FirstEnergy Sells 11 Hydro Plants. Ohio-based FirstEnergy Corp. on Feb. 12 completed the September 2013–announced sale of 11 hydroelectric power plants with a total capacity of 527 MW (or 3% of the power generator’s fleet capacity) to Harbor Hydro Holdings LLC, a subsidiary of LS Power Equity Partners II LP, for about $395 million. The sale includes Seneca Pumped Storage (451 MW) in Warren, Pa.; Allegheny Lock & Dam 5 (6 MW) in Schenley, Pa.; Allegheny Lock & Dam 6 (7 MW) in Ford City, Pa.; Lake Lynn (52 MW) in Lake Lynn, Pa.; Millville (3 MW) in Millville, W. Va.; Dam 4 (2 MW) in Shepherdstown, W. Va.; Dam 5 (1.2 MW) in Falling Waters, W.Va.; Warren (750 kW) in Front Royal, Va.; Luray (1.6 MW) in Luray, Va.; and Shenandoah and Newport (860 kW and 1.4 MW, respectively) in Shenandoah, Va.

Doosan Babcock to Deliver Lifetime Support to 7.5 GW of UK Nuclear. Doosan Babcock on Feb. 19 inked a deal to support the operations and lifetime extension services at seven UK Advanced Gas Cooled Reactors (AGRs) owned by French power company EDF Energy until the end of generation at the stations.
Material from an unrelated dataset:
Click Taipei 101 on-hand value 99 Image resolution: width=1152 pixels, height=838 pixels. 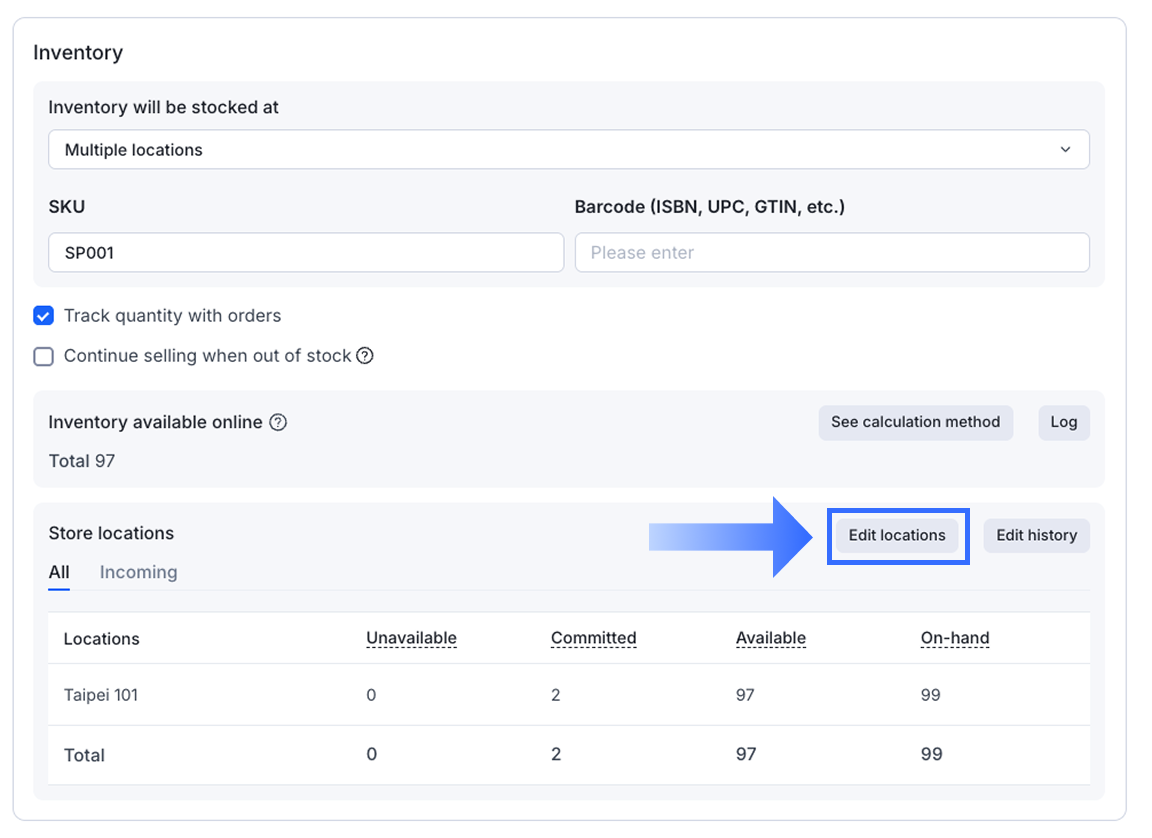tap(930, 695)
The power stations at Dungeness B, Hinkley Point B, Hunterston B, Hartlepool, Heysham 1, Heysham 2, and Torness together generate 7,550 MW. EDF awarded the contract to Doosan Babcock after two years of detailed planning.

World Bank Suspends Vote on Inga 3. The World Bank in early February indefinitely postponed a board discussion and scheduled vote to grant $73 million to the Inga 3 hydroelectric project in the Democratic Republic of Congo (DRC) on concerns that the project would generate power for mining companies in South Africa rather than the DRC’s energy-poor population. The 4.8-GW Inga 3 project is the first $12 billion phase of the giant 40-GW Grand Inga project. The project has been listed as a priority project by the Southern Africa Development Community and the Southern African Power Pool.